On Tue, Mar 1, 2016 at 10:49 PM, Dario Taraborelli
<dtaraborelli(a)wikimedia.org> wrote:
This change should fix this, while preserving the
privacy of our readers
browsing content over HTTPS.
That depends greatly on what you mean by readers privacy. By
definition referrers violate the privacy of reading the web, so great
care should be taken when talking about privacy at the same time as
referrers to avoid giving the wrong impression. I guess you mean
HTTPS provides a lot of privacy, and referrers remove only a small
amount of privacy. While these referrers were 'normal' in HTTP days,
they are now explicitly a Wikimedia choice to send user navigation
information to non Wikimedia servers, and often users have no idea
about it. Before it was HTTP to blame; now Wikimedia is responsible.

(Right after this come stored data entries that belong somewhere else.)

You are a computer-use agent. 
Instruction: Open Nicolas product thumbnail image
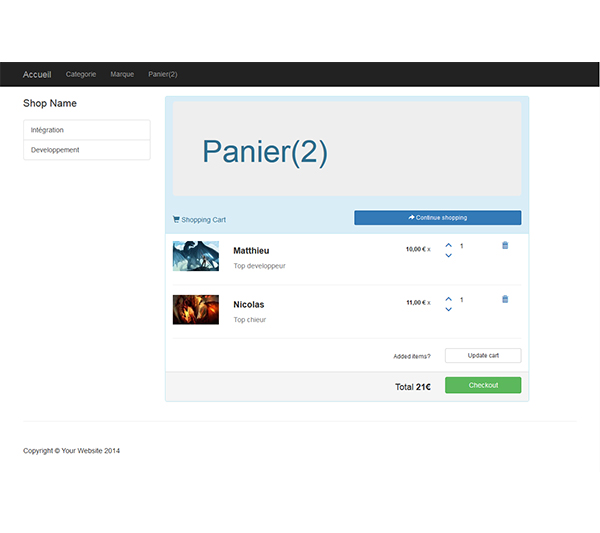[195, 309]
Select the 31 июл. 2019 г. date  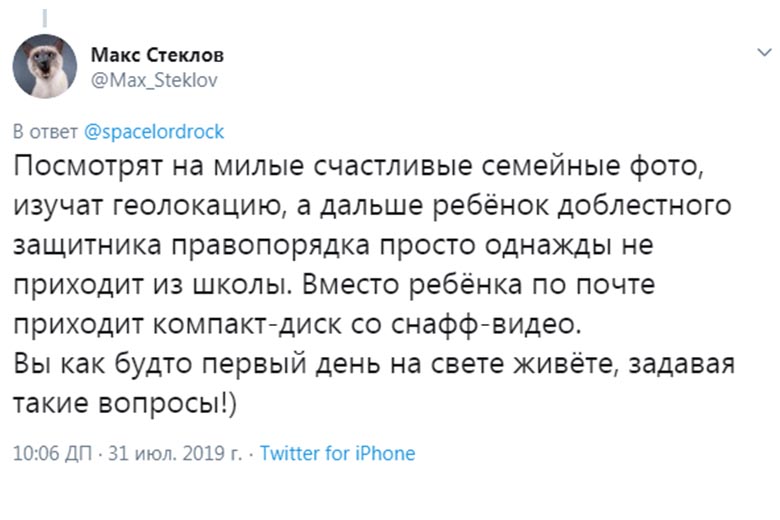tap(175, 453)
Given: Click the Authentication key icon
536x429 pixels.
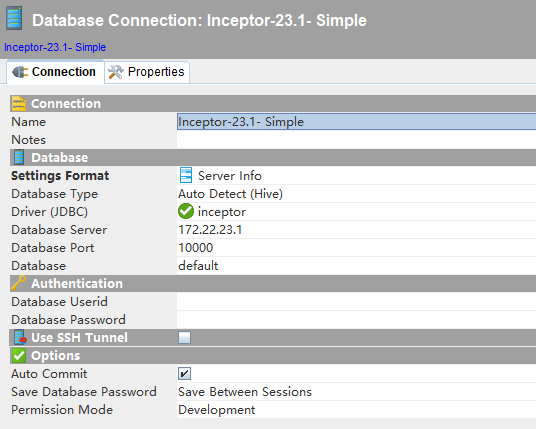Looking at the screenshot, I should pos(18,283).
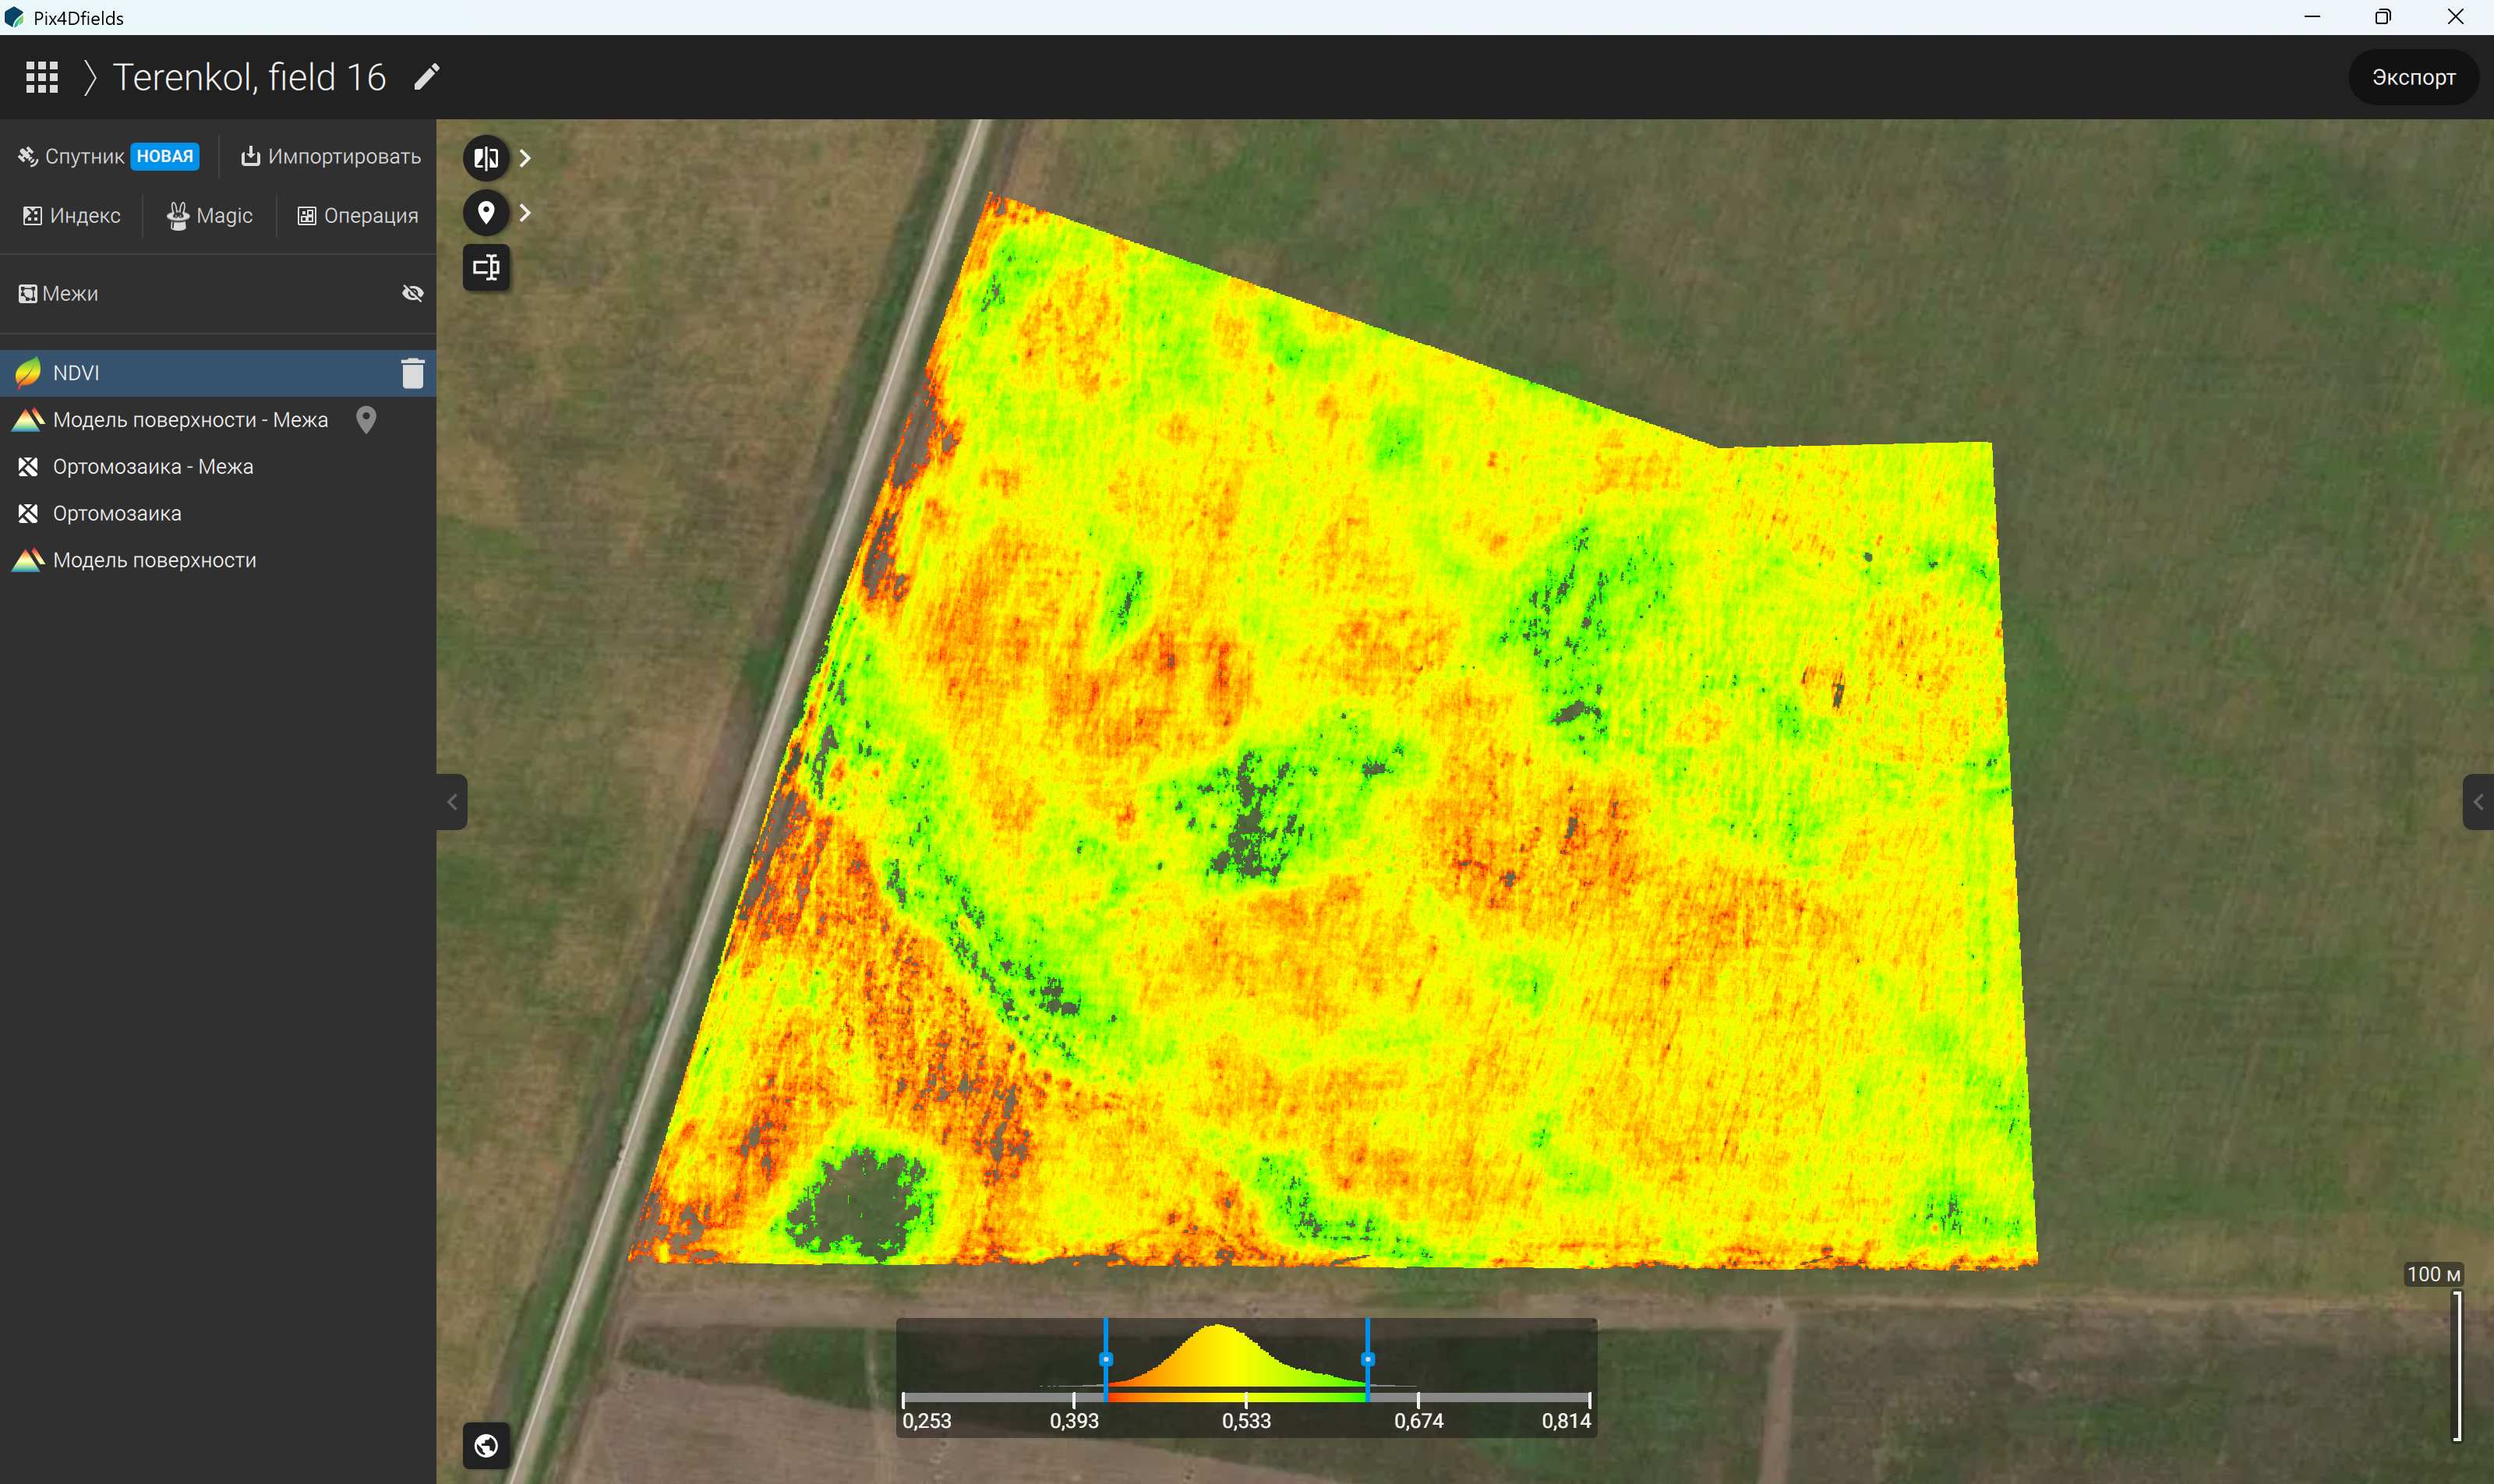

If a link appears only once on Polish Wikipedia, then a referrer of
'pl.wikipedia.org' (i.e. just the hostname) is sufficient for the
external webserver to know exactly which page the user was reading.
I suspect the medium appearances of an external link is 1 or 2 pages
per wiki, which means referrers actually remove a lot of reader
privacy. If I recall correctly, over 50% of webpage viewed have
Google Analytics on them, which means Google could identify maybe 33%
of the Wikipedia pages you click a link on. That is a lot of possible
reader profiling.
It would be really interesting to see some statistics of the
percentage of clicks on Wikimedia hosted pages where the click
identifies what page the reader was on.
Also worth exploring is how many external links have Google Analytics
(or similar?) in the page.
--
John Vandenberg